Friday, January 21, 2011

Dora Byamukama on The Truth and Consequences of Climate Change in Africa, and what we can do

image of globe featuring Africa front and center is from here
To listen to women of color globally means you get how interconnected the following are: economics, environmental issues, men's violence against women, racism, and heterosexism.


What follows is from New Vision Online, except the small photograph, which is from *here*. Please click on the title below to link back.

Climate change is upon us

By Dora Byamukama

 



IN the recent past, it was possible to predict with some degree of certainty when the wet and dry seasons were expected. This made it relatively easy for farmers to plan for planting, weeding and harvesting. Currently, the weather is less predictable. All this goes to show that there is climate change.

Changing weather patterns spell doom for humanity because this, among other things, contributes to food insecurity and negatively impacts on economies which heavily rely on agriculture such as most of those on the African continent.

Climate change is defined as a long-term change in the statistical distribution of weather patterns over periods of time that range from decades to millions of years. It may be a change in the average weather conditions or in the distribution of weather events with respect to an average, for example, greater or fewer extreme weather events.

There are various causes of climate change which include greenhouse gas emissions, such as those emitted by the manufacturing and construction sector; generation of electricity and heating and the transport sector. There is burning of fossil fuels such as coal, oil and gas to support the various sectors. This burning of fossil fuels greatly increases the atmospheric concentration of greenhouse gases, trapping more of the sun's energy near the Earth's surface. In response, our planet is warming at an unprecedented rate and ecosystems such as forests and swamps are changing. Forests are steadily disappearing and swamps drying up.

Many nations have adopted policies to reduce greenhouse gas emissions, but a comprehensive and effective international climate treaty remains part of a continuing debate.

Solutions to dealing with the challenge of climate change include activities aimed at mitigation or at adaptation, among others.

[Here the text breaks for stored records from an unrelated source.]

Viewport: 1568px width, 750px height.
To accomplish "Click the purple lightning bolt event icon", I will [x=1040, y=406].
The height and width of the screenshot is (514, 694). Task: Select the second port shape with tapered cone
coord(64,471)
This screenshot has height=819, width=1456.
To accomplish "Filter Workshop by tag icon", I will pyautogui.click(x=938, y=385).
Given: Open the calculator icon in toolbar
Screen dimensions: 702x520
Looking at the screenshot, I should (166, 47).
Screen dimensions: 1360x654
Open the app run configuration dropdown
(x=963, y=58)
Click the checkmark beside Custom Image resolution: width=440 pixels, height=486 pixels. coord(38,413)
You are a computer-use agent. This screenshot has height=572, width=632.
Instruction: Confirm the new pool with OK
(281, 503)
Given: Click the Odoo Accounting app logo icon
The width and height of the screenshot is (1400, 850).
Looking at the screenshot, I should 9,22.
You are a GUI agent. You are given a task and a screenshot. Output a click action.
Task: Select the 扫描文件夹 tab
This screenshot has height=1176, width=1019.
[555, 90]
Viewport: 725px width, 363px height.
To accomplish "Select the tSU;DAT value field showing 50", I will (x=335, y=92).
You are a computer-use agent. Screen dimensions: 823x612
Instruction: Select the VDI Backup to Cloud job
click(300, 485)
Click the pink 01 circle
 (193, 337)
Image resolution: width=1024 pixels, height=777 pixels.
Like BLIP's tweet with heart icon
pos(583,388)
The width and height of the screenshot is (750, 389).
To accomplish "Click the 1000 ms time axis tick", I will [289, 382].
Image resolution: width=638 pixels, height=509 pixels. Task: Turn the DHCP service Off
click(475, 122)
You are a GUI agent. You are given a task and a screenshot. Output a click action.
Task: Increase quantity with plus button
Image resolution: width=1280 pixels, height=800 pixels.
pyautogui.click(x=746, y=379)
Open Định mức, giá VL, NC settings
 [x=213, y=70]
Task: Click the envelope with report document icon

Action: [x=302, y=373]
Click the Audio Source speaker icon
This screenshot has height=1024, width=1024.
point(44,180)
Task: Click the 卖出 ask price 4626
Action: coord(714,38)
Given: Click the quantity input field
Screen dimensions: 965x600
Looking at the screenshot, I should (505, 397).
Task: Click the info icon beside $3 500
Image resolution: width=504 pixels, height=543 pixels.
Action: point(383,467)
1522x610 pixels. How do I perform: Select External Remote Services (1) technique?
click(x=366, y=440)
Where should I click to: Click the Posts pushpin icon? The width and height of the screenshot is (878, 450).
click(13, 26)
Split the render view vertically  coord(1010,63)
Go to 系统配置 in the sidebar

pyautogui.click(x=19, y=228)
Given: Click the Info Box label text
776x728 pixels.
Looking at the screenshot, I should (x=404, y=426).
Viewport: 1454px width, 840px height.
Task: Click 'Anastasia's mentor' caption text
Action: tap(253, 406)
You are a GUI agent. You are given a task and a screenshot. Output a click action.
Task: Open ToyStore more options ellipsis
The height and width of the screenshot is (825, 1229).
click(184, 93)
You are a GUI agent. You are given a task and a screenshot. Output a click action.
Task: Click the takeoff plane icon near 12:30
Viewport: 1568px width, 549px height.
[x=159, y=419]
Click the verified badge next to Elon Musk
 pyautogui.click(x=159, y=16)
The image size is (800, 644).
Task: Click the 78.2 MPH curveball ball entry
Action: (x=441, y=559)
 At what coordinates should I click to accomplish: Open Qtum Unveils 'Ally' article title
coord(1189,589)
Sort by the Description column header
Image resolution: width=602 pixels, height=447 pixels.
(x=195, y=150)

Mitigation is human intervention to reduce the sources or enhance the sinks of greenhouse gases. Examples include using fossil fuels more efficiently for industrial processes or electricity generation, switching to renewable energy such as solar energy or wind power, improving the insulation of buildings, and expanding forests and other 'sinks' to remove greater amounts of carbon dioxide from the atmosphere.

It should be noted that even the most effective reductions in greenhouse gas emissions would not prevent further climate change impacts thus making the need for adaptation unavoidable. Adaptation is a response to climate change that seeks to reduce the vulnerability of natural and human systems to climate change effects. It is acknowledged that even if greenhouse gas emissions are stabilised relatively soon, climate change and its effects will last many years, and adaptation will be necessary.

Communities I visited, such as those living in the Nandi hills of Kenya and the Mt. Elgon region have undertaken activities that promote environmental protection and improve livelihoods. These include beekeeping in forests; manufacture of bio-gas from cow dung which supplies homes with light and cooking fuel. The same cow dung is used to revitalise soil fertility. Replication and multiplication of such activities at each household level has capacity to gradually positively impact on climate change.

At an individual level, actions that can make a difference to climate change include:

--Changes in the way we produce and use energy as a starting point in trying to reduce emissions. Each individual needs to be frugal and thus deploy energy conservation measures such as use of energy-saving devices such as bulbs and renewable energy such as solar and bio-fuels.

--Promote purchase of energy-efficient appliances and construction of houses that allow maximum use of natural light and better insulation;

--Make it a goal to plant at least five trees near your homestead and two when one is cut. Plant trees specifically for fuel systematically in order to avert depletion of forests. Plant different crops taking into account the changing seasons;

--Promote soil conservation and environmental protection by farming methods such as terracing; growing of organic plants and use organic waste in order to maintain soil fertility;

--Reduce use of private cars in inner cities in order to reduce carbon dioxide emissions from cars. Activities which have multiple benefits such as walking and biking should be encouraged;

--Support industries that adopt mechanisms to mitigate carbon emissions such as planting of trees and proper waste management;

--Prepare for floods and landslides by, for example, setting up dikes or planning for retreat from areas prone to such occurrences;

--Adhere to environmental protection laws and support enforcement of such laws by reporting practices that destroy the environment;

--Support enactment of laws such as that on inheritance of land by women who are the majority of land users and therefore have a stake in its preservation and conservation.

--At every opportunity create awareness about environmental change and action that one can take to avert self-destruction;

We should realise that use fossil fuels such as petrol, paraffin and charcoal create vast quantities of carbon dioxide, which in turn cause global warming and will thus lead to self-destruction.

You and I have a legal and moral duty to act now in order to avert imminent disaster. Plant a tree today for starters.